Once you reach the line containing "The width and", return it and every line after it exactly, through the end of the records below, with no pictures.
+++
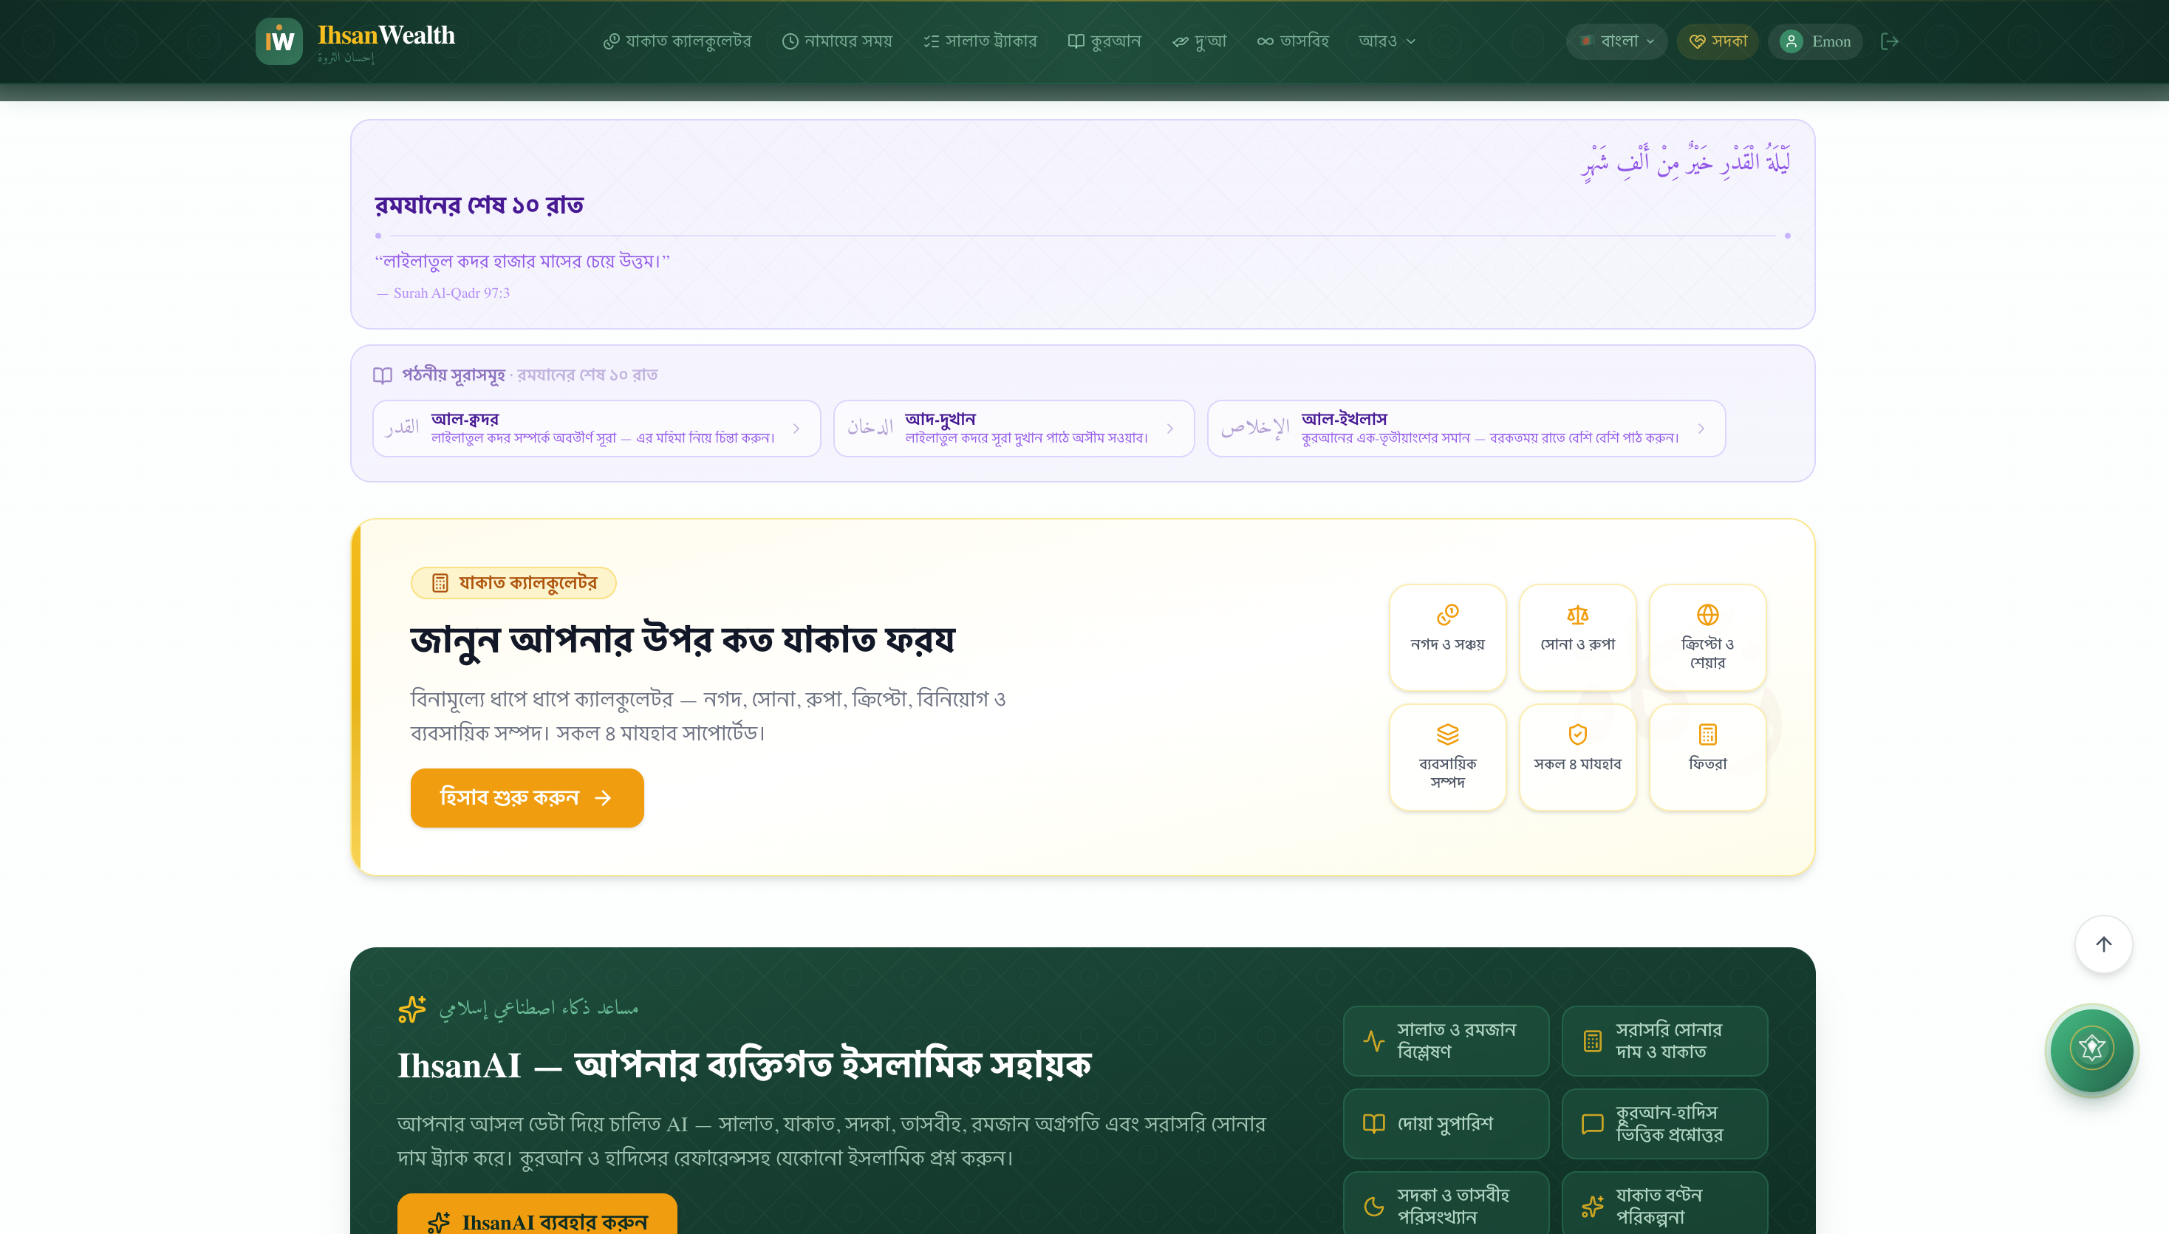Image resolution: width=2169 pixels, height=1234 pixels.
Task: Open the বাংলা language selector dropdown
Action: (x=1616, y=41)
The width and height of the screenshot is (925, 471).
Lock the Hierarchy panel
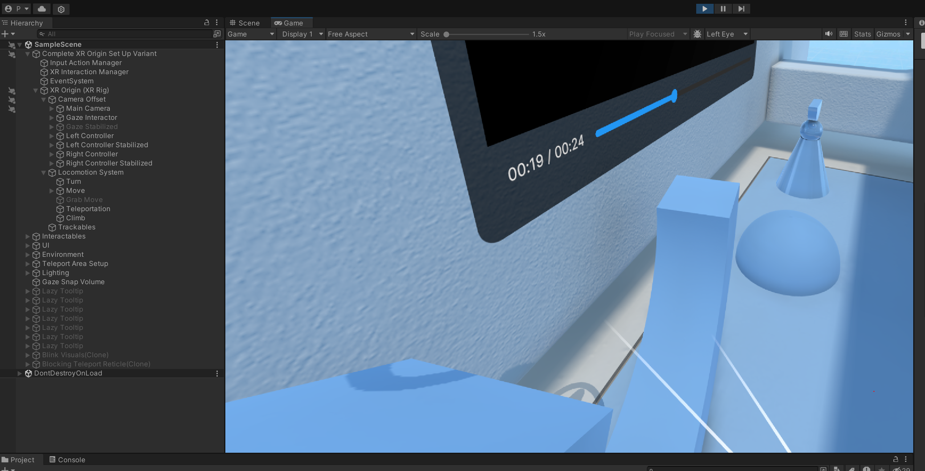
+++
### RESULT OF THIS EXERCISE
The width and height of the screenshot is (925, 471).
Lock the Hierarchy panel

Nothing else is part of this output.